**Exercise text**

========

Numerical aspects

Two basic aspects which are included in the mathematical formulation for the biogeochemical equations discussed in section 9.1 are to be reproduced by the numerical methods applied: conservation and positivity. Another constraint for the choice of numerical methods is that they should be sufficiently stable and accurate. In order to facilitate this, a split method is applied separating the numerical solution of the transport part (advection, diffusion) and the reaction part. By doing so, we take splitting errors into account which should however be not significant as long as the typical reaction time scales are much longer than the constant model time step $ \Delta t$.

========

**Provided data**
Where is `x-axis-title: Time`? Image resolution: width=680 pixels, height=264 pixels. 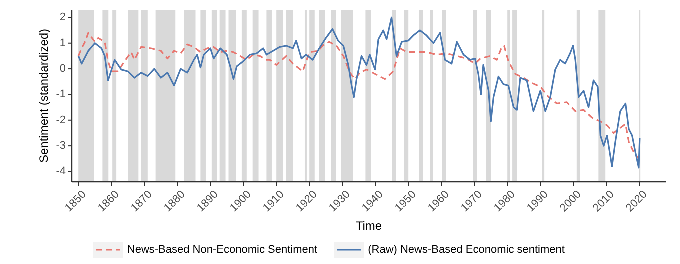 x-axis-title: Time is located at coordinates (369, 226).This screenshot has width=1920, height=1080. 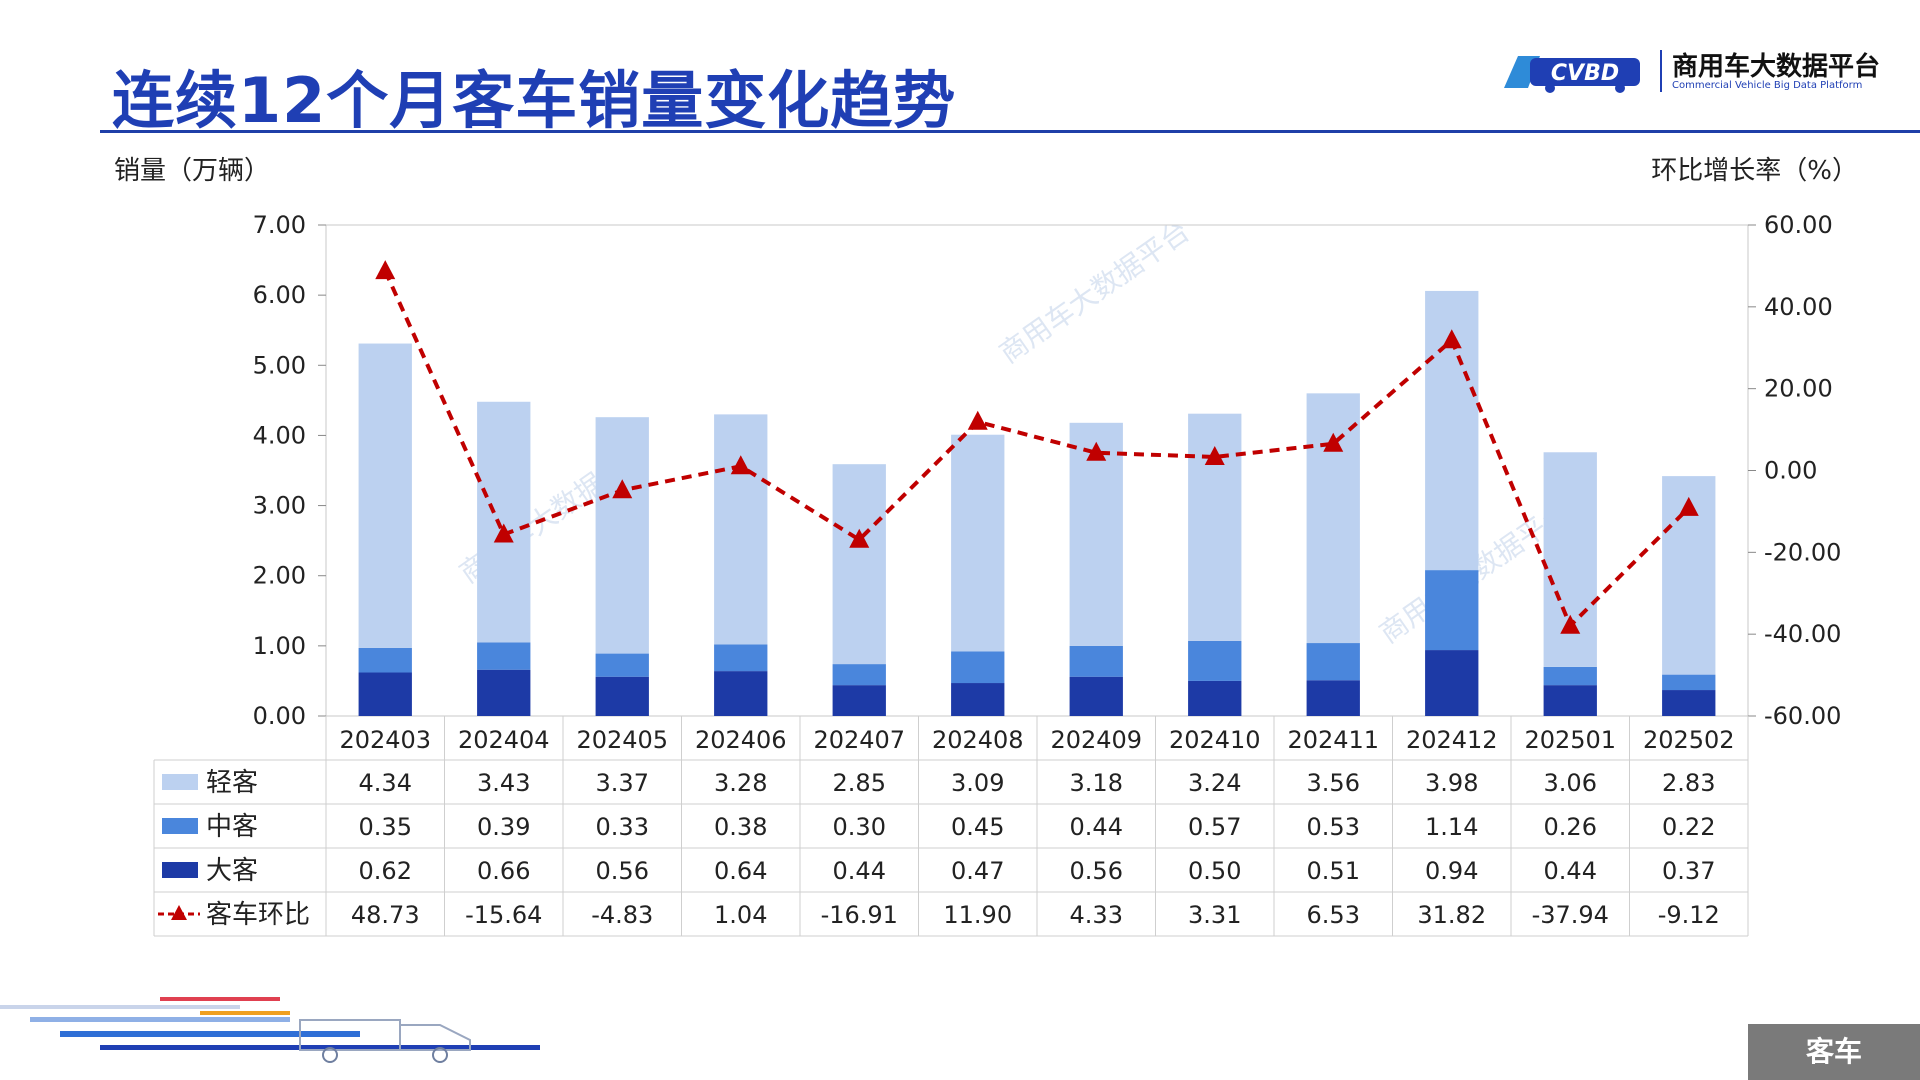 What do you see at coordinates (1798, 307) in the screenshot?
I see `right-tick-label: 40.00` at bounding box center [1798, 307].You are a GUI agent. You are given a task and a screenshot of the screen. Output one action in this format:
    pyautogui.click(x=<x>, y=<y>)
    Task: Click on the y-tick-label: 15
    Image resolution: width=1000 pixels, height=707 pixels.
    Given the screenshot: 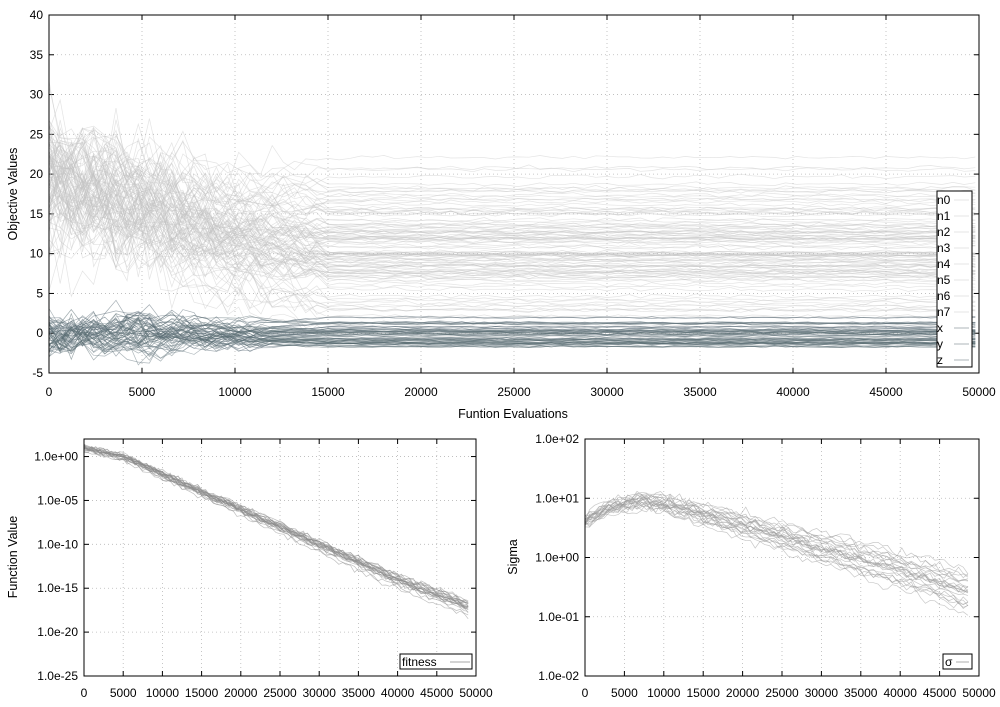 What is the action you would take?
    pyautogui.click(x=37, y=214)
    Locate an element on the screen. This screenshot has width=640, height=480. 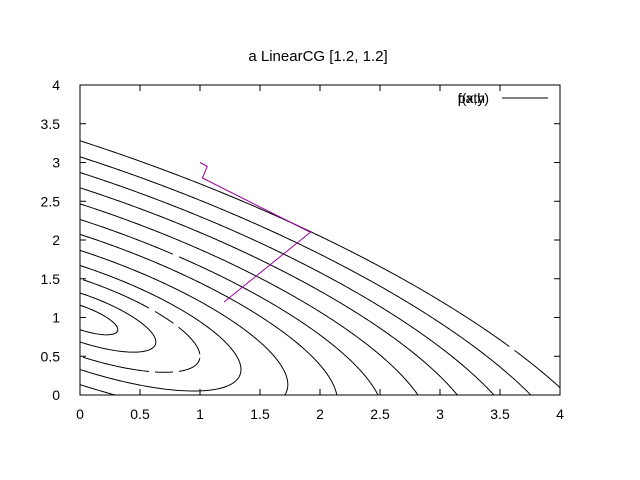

========

**Prompt A**
Duplicate the passage of the numerical aspects text that begins with the words containing "Numerical aspects" and ends with "step $ \Delta t$.".
**Prompt B**
In the numerical aspects text, which two basic aspects of the mathematical formulation must the numerical methods reproduce?

**Worked solution A**
Numerical aspects

Two basic aspects which are included in the mathematical formulation for the biogeochemical equations discussed in section 9.1 are to be reproduced by the numerical methods applied: conservation and positivity. Another constraint for the choice of numerical methods is that they should be sufficiently stable and accurate. In order to facilitate this, a split method is applied separating the numerical solution of the transport part (advection, diffusion) and the reaction part. By doing so, we take splitting errors into account which should however be not significant as long as the typical reaction time scales are much longer than the constant model time step $ \Delta t$.

**Worked solution B**
Conservation and positivity.